Image Colorization using Convolutional Networks
This is a long overdue project I have been trying to get working ever since I read the article by Ryan Dahl on the topic. The idea is to sematically understand concepts in an image and color them with statistical prior knowledge gained from training with a dataset.
The model was initially tested for architecture with the flowers dataset from tensorflow and later trained on the LaMem dataset from MIT.
- [Observations] (#observations)
- [Useful Links] (#useful-links)
The idea for the model architecture is very similar to that of "Residual Autoencoder" model by Ryan with modifications. The intiution is to have the imagenet model output layer from convolution (encoder) and then do transpose convolution and fuse with pool layers. Unlike ryan I tried to fuse only the higher pooling layers and didn't want the lower level layers for color prediction - the thought being higher level layers are compositional and capture concepts and the lower level layers are closely related to the modalities of the image. The below is crude representation of the architecture.
Image (Only L value) -> 3x3 n64s1 -> ReLu -> VGG layer conv1_2 -> .. -> pool1 -> .. -> pool2 -> .. -> pool3 -> .. -> pool4 -> .. -> VGG relu5_4 -> conv_T 3x3 -> fuse with pool4 -> conv_T 3x3 -> fuse with pool3 -> conv_T 3x3 -> a, b value prediction for Image
Note that there is no non-linearites added after the conv transpose operation. The loss was formulated as a simple MSE between the predicted a,b and the original a,b values for the image. Training was done for about 25 epochs with the learning rate halved every 3 epochs are so. Adam Optimizer was used and the initial learning rate was set to 1e-4. As seen below the training is very slow but produces reasonable results.
Lab color space split for original colored image (top) and predicted colored image (bottom)
From the above plot we can infer that the network predicted color values comes from some conceptual understanding of the object. A few colorization results are as below. Notice how in the case of the child face the model predicts color for an image that has no color.
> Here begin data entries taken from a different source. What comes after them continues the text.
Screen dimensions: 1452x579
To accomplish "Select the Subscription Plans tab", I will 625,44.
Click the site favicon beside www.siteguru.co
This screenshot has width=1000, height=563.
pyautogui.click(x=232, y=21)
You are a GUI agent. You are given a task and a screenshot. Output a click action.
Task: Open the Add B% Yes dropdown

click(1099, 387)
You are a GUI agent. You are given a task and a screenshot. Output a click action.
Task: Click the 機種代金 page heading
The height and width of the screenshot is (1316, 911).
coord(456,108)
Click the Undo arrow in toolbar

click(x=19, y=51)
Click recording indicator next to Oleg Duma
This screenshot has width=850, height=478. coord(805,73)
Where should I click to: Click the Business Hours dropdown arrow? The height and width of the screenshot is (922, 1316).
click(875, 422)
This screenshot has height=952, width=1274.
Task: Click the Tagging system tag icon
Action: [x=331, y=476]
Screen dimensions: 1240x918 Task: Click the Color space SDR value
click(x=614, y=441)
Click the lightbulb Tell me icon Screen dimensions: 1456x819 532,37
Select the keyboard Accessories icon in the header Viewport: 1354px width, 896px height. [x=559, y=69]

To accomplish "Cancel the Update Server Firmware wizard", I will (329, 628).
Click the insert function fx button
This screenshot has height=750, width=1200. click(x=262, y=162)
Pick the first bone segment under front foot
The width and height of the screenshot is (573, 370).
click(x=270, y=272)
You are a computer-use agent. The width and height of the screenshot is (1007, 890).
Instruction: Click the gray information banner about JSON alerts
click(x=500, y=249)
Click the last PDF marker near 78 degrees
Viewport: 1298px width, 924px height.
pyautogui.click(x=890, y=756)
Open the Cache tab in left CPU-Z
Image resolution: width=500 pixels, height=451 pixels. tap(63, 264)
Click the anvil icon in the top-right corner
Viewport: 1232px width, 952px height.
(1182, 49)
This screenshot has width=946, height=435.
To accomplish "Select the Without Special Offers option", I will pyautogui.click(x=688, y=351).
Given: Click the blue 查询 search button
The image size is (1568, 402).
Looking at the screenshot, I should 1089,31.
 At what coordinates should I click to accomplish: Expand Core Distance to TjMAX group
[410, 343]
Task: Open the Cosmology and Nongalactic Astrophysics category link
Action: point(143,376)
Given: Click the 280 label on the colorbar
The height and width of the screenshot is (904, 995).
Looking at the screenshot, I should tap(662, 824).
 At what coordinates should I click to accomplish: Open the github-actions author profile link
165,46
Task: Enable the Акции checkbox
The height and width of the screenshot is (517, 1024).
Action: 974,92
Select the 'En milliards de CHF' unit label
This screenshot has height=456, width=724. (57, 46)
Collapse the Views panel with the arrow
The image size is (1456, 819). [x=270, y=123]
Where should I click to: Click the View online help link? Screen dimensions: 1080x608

Left: Input - Middle: Predicted Color - Right: Original Color
- Creating a model from scratch and training was painfully slow. Tried the residual block architecture from Perceptual Losses for Real-Time Style Transfer by Johnson et. al which was incidentally used by folks from Twitter in their paper on Photo-Realistic Single Image Super-Resolution and Super-Resolution.
- The trained model from this architecture was able to produce green and blue colors at the right places after a few epochs but the training plateaued after that.
- There were failures in the model based on VGG as can be seen from the image of truck and the toy although the colors were always consitent in the final model and didn't produce any patched color ouputs.
- Prominent colors such as those for skies, trees and white background were the first colors to be learnt. Also skin tone for humans was noticeably learnt with good predictions amongst other things.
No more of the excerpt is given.